§ **Instructions to follow**:
Print, exactly as they stand, the lines from the start of the listing to the line containing "Slimline Digital Doors Locks (161, 710)", inclusive.

§ **Data records**:
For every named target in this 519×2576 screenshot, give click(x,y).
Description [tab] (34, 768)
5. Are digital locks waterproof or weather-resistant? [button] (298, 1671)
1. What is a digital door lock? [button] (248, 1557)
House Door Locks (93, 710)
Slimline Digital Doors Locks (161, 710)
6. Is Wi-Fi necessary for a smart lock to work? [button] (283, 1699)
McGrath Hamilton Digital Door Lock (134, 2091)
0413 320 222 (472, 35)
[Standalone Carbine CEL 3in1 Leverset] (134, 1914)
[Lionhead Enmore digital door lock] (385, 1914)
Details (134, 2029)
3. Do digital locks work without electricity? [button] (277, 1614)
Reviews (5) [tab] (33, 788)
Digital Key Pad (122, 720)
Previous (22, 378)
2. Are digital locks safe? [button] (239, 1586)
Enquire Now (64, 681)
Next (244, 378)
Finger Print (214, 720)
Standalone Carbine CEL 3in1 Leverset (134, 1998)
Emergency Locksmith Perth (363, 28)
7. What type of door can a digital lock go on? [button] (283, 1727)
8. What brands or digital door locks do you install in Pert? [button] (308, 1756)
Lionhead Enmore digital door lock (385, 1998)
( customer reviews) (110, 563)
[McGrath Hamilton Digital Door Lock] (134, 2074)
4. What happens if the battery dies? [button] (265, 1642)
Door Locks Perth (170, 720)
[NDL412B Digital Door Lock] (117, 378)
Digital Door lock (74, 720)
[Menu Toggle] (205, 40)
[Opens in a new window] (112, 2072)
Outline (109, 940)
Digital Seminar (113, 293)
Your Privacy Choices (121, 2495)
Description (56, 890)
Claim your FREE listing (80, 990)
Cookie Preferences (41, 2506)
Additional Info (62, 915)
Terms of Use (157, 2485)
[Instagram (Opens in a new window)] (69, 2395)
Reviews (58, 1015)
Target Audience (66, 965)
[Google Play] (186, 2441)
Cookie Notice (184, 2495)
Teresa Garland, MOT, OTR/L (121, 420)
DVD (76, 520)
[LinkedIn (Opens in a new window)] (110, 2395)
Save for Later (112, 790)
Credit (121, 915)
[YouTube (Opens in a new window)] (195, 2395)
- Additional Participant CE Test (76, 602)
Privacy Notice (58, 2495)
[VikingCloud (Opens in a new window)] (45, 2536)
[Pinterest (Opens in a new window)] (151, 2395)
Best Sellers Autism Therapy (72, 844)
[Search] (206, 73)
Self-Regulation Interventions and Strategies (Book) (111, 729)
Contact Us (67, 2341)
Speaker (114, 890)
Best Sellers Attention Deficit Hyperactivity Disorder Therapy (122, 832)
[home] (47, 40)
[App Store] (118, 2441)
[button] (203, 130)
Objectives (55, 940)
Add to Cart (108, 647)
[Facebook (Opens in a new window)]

§ **Your response**:
For every named target in this 519×2576 screenshot, give click(x,y).
Description [tab] (34, 768)
5. Are digital locks waterproof or weather-resistant? [button] (298, 1671)
1. What is a digital door lock? [button] (248, 1557)
House Door Locks (93, 710)
Slimline Digital Doors Locks (161, 710)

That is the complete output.